Wednesday, February 1, 2012
Relative Risk
By the end of this post, you should be able to describe in words what "relative risk" is, understand its significance, and possibly even calculate it given the appropriate data.
Whenever you're evaluating a study of treatment effect, try to think in terms of outcomes and exposures. (The term "exposure" should be understood broadly to include therapeutics and risk factors.) The important questions usually revolve around the relationship between the incidence of an outcome (e.g. myocardial infarction) to an exposure (e.g. aspirin). If the study you're reading doesn't give you the actual incidence of the outcome you're interested in, you can calculate it (and most measures of treatment effect) by creating a simple 4x4 table like this one:
(This table should remind you of something). It's very similar to the one you use to calculate the characteristics of diagnostic tests.)

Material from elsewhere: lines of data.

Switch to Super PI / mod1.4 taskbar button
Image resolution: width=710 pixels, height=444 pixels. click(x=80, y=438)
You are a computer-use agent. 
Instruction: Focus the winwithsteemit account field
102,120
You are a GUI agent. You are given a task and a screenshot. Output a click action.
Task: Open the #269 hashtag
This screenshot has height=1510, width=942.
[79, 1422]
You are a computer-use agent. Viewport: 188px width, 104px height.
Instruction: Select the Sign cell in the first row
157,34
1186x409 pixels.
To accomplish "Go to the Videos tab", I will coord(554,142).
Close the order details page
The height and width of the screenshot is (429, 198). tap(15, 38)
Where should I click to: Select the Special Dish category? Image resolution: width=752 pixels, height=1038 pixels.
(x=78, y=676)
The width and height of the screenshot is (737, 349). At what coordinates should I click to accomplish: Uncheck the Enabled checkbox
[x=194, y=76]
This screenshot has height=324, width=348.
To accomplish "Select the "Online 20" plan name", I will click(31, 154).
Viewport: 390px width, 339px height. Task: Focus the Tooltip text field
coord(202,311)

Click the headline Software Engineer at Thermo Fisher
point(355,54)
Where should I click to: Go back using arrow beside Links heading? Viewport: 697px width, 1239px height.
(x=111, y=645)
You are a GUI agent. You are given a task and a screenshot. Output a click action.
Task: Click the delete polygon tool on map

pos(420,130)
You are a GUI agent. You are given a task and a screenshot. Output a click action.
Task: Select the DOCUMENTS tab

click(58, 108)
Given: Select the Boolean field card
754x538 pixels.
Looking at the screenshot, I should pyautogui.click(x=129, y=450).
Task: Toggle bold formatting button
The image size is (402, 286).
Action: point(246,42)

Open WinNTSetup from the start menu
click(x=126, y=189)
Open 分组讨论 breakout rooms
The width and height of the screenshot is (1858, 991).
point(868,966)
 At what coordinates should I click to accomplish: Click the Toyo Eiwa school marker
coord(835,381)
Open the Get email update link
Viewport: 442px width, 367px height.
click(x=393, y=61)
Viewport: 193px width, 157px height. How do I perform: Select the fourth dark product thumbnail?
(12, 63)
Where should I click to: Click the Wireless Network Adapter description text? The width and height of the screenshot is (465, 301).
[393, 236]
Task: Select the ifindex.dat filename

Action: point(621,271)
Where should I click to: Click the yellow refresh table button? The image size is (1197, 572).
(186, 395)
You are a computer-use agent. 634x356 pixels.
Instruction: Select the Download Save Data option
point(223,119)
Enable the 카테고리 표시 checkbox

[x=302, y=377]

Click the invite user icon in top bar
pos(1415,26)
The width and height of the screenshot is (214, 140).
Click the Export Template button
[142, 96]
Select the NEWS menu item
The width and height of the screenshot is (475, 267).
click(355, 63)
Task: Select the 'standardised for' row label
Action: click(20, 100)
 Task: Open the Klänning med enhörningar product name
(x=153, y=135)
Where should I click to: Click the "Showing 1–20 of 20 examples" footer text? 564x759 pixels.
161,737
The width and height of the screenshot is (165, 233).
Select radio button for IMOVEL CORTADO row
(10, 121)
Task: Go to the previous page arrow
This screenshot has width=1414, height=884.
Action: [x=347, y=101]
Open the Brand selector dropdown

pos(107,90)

It's easy to see that the incidence of an outcome in either the exposed group or the unexposed group is simply the number of people with the outcome divided by the total number of people in either group. So, for instance, the incidence of the outcome in those exposed is A/(A+B). As described in a previous post, the absolute risk difference is arithmetic difference between the incidence in the group exposed and the incidence in the group not exposed - in mathematical terms, that's [A/(A+B) - C/(C+D)]. The relative risk, on the other hand, is the ratio between the two incidences - or, in mathematical terms, [A/(A+B) / C/(C+D)].
The crucial question with relative risk is always "relative to what?" It gives you no information at all about the actual incidence of the problem in question. Imagine two treatments, one of which reduces the incidence of a common condition from 30% per year to 20% per year, and another which reduces the incidence of a rare condition from 0.03% per year to 0.02% per year. The first corresponds to a number needed to treat (NNT) of 10, the latter to a NNT of 10,000, but the relative risk difference is the same.
The reason this is important to understand is that a lot of therapeutic effects are small, and therefore the relative risk change is usually a bigger number than the absolute risk change. Because of this, it's frequently reported by people who want their treatments to look successful; so when you see a study that only reports a relative risk change, you should smell a rat and try to figure out what the absolute risk change is. Most of the time, you will find that it makes the relative risk change look significantly less impressive.